Silurifico Whitehead
1860 Robert Whitehead went from Trieste to Fiume and was persuaded by some friends, who provided the necessary funds, to open the Stabilimento Tecnico Fiumano[1] to produce steam boilers and engines for ships.
1872 Robert Whitehead and Count Georg Hoyos (who had married Whitehead's daughter Alice in 1869) purchased a factory in Fiume to make Whitehead's torpedoes. The factory was renamed Silurifico Whitehead, with John Whitehead as a director.

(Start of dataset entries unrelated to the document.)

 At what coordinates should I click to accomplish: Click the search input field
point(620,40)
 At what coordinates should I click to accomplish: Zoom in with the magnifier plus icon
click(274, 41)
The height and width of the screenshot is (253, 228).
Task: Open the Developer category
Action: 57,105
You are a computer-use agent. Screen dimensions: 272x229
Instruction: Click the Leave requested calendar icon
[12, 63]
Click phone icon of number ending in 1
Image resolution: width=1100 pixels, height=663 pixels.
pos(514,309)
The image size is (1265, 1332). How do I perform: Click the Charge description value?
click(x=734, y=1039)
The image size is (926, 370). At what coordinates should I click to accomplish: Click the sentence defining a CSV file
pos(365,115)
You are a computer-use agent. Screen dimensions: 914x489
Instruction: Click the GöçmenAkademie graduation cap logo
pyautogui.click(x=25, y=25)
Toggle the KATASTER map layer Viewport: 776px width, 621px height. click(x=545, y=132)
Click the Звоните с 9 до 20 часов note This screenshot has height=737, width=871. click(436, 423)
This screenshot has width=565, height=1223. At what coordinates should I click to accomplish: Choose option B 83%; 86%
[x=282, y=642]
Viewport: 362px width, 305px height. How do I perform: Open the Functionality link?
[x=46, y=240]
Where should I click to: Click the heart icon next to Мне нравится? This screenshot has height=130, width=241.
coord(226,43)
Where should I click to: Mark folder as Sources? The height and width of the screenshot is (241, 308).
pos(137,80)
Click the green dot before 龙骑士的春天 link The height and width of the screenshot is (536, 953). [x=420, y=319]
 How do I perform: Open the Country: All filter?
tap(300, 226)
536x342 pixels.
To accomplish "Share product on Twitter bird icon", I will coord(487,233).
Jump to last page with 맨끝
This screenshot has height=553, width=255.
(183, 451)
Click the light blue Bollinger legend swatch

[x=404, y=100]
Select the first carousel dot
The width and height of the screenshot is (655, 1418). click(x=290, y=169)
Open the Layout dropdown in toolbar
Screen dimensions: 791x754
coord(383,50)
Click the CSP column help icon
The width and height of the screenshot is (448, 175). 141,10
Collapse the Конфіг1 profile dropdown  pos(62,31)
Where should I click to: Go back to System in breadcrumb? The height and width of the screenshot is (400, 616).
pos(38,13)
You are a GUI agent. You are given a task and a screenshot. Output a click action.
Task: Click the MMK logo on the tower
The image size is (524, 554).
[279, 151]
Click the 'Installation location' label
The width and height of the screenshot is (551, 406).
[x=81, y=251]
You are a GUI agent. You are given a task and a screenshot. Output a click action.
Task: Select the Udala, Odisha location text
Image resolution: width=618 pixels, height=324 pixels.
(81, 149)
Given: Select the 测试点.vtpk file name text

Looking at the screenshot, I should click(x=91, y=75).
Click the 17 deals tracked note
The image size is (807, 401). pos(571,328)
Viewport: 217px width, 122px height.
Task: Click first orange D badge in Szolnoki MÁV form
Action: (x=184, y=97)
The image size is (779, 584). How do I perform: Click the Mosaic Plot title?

There were many important visitors to the Fiume works - one such was Louis Victor Robert Schwartzkopff, the owner of the German firm Berliner Maschinenbau. On the last night of Schwartzkopff's visit, a disturbance reportedly took place in the plant's drawing office. In the morning, it was discovered that someone had broken in and stolen a set of torpedo plans. Whitehead maintained that Schwartzkopff had nothing to do with the affair. A few months after this, Schwartzkopff's company unveiled a new product, the Schwartzkopff torpedo. It looked very similar to the Whitehead torpedo and in fact featured Whitehead's "Secret" pendulum-and-hydrostat control system. No doubt other versions of the story are available.[2]
The British Admiralty required the Whitehead torpedoes to be produced in Britain. After negotiations with Captain Edwin Payne Gallwey, Robert Whitehead agreed to start a factory at Ferrybridge, near Weymouth, to produce torpedoes.